Stored entries.
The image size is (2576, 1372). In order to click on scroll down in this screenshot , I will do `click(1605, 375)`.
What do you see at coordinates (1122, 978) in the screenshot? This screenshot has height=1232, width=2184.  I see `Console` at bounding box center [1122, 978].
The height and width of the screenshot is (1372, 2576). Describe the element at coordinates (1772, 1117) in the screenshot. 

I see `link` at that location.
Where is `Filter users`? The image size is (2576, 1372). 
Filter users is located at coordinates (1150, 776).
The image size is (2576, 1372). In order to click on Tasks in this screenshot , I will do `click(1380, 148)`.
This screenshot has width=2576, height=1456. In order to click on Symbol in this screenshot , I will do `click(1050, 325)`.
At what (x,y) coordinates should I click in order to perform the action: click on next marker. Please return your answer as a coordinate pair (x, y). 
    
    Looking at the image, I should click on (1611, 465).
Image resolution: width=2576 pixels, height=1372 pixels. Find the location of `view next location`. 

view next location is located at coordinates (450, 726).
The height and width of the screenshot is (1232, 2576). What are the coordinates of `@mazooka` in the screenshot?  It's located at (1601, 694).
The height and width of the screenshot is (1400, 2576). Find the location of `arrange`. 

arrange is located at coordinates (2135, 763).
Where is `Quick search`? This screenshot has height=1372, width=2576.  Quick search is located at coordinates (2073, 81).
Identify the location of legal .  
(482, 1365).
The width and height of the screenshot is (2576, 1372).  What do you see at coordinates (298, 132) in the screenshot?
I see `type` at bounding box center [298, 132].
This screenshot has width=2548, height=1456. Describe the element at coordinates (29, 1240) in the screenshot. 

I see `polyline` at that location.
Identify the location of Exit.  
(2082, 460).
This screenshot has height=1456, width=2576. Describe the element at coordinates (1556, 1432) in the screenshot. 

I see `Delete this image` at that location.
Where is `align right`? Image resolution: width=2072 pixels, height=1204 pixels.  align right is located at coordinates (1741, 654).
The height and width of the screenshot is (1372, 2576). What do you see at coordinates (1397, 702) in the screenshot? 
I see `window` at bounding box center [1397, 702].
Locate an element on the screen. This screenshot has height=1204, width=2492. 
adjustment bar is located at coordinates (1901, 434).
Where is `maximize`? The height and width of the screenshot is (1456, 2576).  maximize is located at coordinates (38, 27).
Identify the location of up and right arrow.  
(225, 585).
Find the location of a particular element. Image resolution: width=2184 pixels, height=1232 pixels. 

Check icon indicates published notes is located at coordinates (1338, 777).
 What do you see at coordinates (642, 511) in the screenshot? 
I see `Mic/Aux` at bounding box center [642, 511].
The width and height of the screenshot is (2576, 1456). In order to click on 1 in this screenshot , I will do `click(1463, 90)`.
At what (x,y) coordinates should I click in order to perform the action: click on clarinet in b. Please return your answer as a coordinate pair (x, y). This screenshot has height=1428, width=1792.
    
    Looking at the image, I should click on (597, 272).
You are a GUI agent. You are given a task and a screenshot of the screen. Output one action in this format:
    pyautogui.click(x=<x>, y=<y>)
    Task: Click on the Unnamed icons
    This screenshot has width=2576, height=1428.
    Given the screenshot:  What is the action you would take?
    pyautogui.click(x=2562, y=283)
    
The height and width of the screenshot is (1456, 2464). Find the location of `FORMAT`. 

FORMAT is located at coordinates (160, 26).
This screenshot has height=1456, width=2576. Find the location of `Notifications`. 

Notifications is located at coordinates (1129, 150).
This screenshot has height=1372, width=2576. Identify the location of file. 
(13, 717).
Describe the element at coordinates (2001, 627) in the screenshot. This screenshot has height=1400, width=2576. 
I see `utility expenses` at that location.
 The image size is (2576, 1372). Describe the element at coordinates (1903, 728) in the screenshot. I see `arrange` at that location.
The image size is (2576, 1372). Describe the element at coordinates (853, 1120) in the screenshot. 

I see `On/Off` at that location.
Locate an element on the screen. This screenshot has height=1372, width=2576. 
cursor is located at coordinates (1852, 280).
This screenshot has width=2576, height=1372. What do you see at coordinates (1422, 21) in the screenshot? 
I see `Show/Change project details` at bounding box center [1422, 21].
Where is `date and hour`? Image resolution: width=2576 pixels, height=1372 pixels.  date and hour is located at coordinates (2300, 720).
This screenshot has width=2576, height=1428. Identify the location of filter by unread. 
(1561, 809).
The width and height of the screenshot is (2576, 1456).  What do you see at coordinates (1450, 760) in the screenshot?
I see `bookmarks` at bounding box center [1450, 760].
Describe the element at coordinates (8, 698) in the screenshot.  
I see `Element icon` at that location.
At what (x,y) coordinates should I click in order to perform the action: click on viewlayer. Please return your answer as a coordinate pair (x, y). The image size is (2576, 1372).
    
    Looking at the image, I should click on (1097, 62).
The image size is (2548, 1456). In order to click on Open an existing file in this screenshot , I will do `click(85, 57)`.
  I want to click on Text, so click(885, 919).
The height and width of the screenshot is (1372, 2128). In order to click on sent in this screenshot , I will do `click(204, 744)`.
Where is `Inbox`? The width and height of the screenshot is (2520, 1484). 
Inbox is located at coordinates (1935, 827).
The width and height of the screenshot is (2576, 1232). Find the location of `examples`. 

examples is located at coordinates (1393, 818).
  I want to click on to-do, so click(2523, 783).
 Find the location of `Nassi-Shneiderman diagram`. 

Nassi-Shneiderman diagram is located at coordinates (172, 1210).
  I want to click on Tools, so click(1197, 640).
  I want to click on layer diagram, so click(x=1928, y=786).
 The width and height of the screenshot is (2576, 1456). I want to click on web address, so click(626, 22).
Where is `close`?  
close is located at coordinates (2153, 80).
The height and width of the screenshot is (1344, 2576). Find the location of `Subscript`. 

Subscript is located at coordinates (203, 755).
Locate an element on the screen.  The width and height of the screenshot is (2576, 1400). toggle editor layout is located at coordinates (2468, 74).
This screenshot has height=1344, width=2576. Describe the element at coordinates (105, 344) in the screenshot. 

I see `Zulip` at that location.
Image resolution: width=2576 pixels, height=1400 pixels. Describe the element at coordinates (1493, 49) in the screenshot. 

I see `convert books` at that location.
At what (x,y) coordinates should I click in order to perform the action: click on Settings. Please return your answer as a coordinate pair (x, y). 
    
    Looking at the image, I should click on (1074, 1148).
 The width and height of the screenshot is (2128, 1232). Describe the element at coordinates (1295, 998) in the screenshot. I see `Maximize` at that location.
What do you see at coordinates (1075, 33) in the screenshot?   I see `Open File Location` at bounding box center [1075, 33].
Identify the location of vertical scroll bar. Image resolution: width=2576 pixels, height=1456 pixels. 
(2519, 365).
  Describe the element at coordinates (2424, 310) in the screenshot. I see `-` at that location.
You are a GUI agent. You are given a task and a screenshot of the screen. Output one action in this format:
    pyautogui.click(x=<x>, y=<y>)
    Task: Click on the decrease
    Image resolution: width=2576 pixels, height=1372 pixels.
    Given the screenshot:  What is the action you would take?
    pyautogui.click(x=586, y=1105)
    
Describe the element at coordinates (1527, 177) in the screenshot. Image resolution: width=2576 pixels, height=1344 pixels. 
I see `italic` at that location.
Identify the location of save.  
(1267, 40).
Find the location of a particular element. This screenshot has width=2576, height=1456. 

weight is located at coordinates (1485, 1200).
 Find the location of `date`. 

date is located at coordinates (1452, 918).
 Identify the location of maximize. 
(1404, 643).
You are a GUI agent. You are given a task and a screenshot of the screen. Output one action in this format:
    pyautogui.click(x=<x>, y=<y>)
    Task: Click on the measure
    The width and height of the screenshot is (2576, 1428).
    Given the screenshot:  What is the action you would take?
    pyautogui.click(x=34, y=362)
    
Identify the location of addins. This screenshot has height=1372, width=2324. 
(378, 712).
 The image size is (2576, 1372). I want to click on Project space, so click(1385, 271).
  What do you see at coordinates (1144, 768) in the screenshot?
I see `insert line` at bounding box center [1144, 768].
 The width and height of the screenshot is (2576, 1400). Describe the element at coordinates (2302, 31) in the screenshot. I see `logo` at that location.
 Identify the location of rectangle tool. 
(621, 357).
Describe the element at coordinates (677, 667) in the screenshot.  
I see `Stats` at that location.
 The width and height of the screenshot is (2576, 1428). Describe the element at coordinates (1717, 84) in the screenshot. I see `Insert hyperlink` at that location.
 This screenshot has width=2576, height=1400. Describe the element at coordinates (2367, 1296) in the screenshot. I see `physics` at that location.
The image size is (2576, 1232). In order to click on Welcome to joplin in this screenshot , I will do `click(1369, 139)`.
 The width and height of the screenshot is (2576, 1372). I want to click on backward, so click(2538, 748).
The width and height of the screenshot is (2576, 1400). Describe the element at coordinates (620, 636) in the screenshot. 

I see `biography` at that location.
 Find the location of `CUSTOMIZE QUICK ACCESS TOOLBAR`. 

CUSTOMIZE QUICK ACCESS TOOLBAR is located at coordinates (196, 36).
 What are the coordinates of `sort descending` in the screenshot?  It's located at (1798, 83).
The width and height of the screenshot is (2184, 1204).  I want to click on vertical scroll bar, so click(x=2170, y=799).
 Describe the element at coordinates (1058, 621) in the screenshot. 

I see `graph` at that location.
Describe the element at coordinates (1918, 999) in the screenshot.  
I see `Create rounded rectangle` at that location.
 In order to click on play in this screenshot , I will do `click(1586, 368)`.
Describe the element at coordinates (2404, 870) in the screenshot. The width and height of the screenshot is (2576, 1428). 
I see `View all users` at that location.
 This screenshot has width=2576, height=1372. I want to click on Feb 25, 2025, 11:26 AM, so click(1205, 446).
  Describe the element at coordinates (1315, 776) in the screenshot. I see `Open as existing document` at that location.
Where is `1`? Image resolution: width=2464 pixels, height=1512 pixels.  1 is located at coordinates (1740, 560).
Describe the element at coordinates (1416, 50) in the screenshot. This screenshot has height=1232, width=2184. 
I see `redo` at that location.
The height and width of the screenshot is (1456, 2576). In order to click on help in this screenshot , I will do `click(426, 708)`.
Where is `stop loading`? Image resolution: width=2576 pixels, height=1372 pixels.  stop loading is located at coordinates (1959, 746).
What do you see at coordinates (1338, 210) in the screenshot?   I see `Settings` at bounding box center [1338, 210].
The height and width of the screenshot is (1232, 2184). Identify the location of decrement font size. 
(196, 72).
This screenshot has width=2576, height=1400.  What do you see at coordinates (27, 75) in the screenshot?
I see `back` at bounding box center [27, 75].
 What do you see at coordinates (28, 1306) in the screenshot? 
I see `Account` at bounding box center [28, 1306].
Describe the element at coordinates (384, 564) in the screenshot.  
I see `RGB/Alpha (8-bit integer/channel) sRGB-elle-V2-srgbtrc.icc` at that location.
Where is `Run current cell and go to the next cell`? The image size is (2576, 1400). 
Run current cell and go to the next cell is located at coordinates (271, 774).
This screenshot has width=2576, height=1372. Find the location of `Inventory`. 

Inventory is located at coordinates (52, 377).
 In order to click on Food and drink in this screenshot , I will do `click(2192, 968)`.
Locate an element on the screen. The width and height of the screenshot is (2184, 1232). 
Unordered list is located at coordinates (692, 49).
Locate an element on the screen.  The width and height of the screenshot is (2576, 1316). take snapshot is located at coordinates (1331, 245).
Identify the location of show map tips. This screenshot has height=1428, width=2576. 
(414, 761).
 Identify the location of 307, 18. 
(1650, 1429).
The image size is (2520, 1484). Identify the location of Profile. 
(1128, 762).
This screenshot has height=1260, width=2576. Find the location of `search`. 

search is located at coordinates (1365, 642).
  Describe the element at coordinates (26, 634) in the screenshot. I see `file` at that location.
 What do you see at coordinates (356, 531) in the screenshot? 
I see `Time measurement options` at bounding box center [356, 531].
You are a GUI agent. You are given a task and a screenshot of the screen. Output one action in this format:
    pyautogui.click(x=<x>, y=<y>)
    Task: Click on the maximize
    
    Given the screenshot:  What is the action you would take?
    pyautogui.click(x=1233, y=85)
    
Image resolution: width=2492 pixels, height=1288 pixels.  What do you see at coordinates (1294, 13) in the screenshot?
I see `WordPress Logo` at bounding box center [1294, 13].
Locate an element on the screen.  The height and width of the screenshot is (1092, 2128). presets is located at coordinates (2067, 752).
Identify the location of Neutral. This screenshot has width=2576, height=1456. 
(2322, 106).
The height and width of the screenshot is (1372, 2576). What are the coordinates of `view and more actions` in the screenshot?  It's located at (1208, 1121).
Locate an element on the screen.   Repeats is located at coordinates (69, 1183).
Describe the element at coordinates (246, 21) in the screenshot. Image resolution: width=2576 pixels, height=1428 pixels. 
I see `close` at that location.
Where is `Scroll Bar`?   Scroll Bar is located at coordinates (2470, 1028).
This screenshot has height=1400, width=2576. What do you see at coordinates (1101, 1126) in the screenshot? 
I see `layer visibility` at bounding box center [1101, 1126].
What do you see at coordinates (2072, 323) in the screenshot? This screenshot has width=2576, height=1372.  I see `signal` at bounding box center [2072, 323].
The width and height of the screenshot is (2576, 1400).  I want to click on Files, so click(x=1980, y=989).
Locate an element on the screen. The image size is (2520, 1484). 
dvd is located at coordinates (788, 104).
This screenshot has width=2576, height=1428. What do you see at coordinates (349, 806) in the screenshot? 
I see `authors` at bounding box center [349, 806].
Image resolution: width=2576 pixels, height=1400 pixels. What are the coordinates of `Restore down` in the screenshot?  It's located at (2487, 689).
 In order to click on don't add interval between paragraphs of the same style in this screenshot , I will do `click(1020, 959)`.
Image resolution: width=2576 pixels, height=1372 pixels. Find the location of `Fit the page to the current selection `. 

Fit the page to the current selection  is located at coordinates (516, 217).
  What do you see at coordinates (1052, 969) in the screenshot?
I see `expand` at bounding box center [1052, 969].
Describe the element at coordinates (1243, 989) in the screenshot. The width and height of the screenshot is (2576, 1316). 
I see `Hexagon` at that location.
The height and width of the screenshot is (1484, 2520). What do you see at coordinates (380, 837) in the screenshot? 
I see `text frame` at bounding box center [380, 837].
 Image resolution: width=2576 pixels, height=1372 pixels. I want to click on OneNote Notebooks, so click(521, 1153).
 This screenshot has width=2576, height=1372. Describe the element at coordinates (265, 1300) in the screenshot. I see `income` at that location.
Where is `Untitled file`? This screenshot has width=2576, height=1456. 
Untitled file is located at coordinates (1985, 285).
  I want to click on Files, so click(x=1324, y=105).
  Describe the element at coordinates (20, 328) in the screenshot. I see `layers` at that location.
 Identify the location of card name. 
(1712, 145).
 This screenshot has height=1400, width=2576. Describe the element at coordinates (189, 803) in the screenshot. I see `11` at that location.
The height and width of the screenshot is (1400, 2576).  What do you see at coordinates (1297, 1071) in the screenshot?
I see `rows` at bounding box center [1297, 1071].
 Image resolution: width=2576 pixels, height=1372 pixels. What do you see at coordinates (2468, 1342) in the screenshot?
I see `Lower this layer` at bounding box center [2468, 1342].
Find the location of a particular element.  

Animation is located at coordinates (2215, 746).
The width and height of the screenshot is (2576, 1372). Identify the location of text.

Written exercise. Starting at the line that contains "49) in the screenshot." and ending at the line that contains "pyautogui.click(x=34, y=362)", write those lines out again with "Image resolution" changed to "Screen resolution" and nothing else altered.

Solution for this problem.
Screen resolution: width=2576 pixels, height=1400 pixels. Describe the element at coordinates (1493, 49) in the screenshot. 

I see `convert books` at that location.
At what (x,y) coordinates should I click in order to perform the action: click on Settings. Please return your answer as a coordinate pair (x, y). 
    
    Looking at the image, I should click on (1074, 1148).
 The width and height of the screenshot is (2128, 1232). Describe the element at coordinates (1295, 998) in the screenshot. I see `Maximize` at that location.
What do you see at coordinates (1075, 33) in the screenshot?   I see `Open File Location` at bounding box center [1075, 33].
Identify the location of vertical scroll bar. Screen resolution: width=2576 pixels, height=1456 pixels. 
(2519, 365).
  Describe the element at coordinates (2424, 310) in the screenshot. I see `-` at that location.
You are a GUI agent. You are given a task and a screenshot of the screen. Output one action in this format:
    pyautogui.click(x=<x>, y=<y>)
    Task: Click on the decrease
    Screen resolution: width=2576 pixels, height=1372 pixels.
    Given the screenshot:  What is the action you would take?
    pyautogui.click(x=586, y=1105)
    
Describe the element at coordinates (1527, 177) in the screenshot. Screen resolution: width=2576 pixels, height=1344 pixels. 
I see `italic` at that location.
Identify the location of save.  
(1267, 40).
Find the location of a particular element. This screenshot has width=2576, height=1456. 

weight is located at coordinates (1485, 1200).
 Find the location of `date`. 

date is located at coordinates (1452, 918).
 Identify the location of maximize. 
(1404, 643).
You are a GUI agent. You are given a task and a screenshot of the screen. Output one action in this format:
    pyautogui.click(x=<x>, y=<y>)
    Task: Click on the measure
    The width and height of the screenshot is (2576, 1428).
    Given the screenshot:  What is the action you would take?
    pyautogui.click(x=34, y=362)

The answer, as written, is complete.